Harnessing that talent, requires companies to work with a “big bold goal”. He recalled how in his early days at Microsoft in the 1970s, he had a case of nerves and wondered whether he had done right to quit business school and join this new company. Gates took him to dinner with his father and spoke of his ‘big bold goal’, to put a computer on every desk in every home. Perhaps that was the first time Gates thought up the goal, but it worked, and today Microsoft has grown from a mere 30 employees to 73,000 in the 26 years since Steve joined (18 per cent of its Seattle-based engineers are Indian.)
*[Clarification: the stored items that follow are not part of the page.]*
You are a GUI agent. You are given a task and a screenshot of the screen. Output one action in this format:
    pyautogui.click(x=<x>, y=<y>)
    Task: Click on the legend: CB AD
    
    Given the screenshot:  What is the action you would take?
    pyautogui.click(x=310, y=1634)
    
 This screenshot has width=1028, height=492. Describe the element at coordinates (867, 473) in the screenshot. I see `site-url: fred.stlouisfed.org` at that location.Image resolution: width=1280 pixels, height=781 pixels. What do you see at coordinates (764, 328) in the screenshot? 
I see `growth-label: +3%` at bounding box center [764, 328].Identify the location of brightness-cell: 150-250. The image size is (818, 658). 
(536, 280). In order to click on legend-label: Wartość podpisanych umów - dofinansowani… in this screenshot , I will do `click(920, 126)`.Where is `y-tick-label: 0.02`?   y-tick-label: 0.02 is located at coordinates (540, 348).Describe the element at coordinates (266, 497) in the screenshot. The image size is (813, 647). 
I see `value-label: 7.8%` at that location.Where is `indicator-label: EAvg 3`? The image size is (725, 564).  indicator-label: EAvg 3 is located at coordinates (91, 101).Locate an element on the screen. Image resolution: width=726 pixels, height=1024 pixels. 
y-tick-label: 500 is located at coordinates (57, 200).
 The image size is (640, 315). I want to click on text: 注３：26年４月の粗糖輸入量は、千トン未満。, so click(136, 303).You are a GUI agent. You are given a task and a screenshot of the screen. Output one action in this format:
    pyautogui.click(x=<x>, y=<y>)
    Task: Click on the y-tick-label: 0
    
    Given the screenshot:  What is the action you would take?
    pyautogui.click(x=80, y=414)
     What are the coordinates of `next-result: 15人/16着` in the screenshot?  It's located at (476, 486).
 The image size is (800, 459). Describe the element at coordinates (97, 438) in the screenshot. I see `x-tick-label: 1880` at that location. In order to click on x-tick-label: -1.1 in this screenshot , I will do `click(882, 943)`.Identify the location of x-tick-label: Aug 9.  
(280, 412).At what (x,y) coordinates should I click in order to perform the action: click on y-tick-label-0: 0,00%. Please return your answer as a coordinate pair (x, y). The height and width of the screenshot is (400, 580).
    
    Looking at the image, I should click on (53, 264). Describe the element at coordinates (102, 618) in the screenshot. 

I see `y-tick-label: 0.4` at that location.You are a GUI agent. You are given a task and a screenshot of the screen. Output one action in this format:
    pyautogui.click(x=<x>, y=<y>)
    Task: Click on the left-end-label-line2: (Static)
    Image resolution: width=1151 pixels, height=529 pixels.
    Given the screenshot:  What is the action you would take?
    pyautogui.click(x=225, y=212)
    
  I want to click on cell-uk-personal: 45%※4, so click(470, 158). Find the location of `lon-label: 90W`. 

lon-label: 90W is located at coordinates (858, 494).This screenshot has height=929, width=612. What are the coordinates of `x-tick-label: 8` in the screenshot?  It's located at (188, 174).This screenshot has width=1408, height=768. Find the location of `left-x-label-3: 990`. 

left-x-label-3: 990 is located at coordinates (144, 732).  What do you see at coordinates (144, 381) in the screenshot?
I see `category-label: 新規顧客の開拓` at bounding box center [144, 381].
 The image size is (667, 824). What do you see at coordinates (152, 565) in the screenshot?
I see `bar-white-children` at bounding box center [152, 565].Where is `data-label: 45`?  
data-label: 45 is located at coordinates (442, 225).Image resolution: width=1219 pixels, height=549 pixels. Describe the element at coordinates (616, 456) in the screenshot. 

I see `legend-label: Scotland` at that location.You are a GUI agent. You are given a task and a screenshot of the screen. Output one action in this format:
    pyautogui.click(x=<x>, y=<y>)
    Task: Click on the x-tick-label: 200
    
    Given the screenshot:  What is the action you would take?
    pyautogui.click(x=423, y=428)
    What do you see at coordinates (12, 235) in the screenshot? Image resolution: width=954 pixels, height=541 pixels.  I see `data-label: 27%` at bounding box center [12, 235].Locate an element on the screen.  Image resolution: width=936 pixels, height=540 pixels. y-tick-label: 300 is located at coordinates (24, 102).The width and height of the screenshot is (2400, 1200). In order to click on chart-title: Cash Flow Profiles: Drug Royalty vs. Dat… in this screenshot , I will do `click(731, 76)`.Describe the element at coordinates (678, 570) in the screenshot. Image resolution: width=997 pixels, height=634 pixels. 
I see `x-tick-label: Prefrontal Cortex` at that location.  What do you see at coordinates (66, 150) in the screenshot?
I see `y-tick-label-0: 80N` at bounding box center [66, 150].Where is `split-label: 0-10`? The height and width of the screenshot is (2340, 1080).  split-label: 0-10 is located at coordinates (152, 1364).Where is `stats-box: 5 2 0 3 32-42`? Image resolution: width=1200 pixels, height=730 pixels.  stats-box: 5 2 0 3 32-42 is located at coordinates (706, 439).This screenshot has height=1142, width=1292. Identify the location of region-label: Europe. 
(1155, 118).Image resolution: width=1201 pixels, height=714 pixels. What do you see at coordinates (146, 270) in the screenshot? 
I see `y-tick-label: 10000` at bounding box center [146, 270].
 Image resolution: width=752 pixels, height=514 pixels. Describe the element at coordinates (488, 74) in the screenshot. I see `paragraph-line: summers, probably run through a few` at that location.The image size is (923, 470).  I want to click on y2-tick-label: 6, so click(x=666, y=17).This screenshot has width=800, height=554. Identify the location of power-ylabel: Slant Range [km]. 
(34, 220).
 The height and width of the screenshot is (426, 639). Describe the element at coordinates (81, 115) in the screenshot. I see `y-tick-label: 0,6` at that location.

Moore’s Law — that is, computing power and affordability will increase by a factor of two every 18 months — will operate over the next decade, Ballmer reckoned. “The innovation over the next 10 years will be even more exciting,” he said. Take this obsolete piece of technology he said, waving a piece of paper. The computer industry will produce devices over the next decade which are as thin as paper, yet will deliver all the tasks expected from them. Digitisation will move apace, enabling the user’s productivity and creativity by reading voice and intent.
Yet, he said, two key fields are yet to harness the real potential of digitisation: healthcare and education. This requires innovation to meet very Indian requirements and for businesses to be more socially conscious.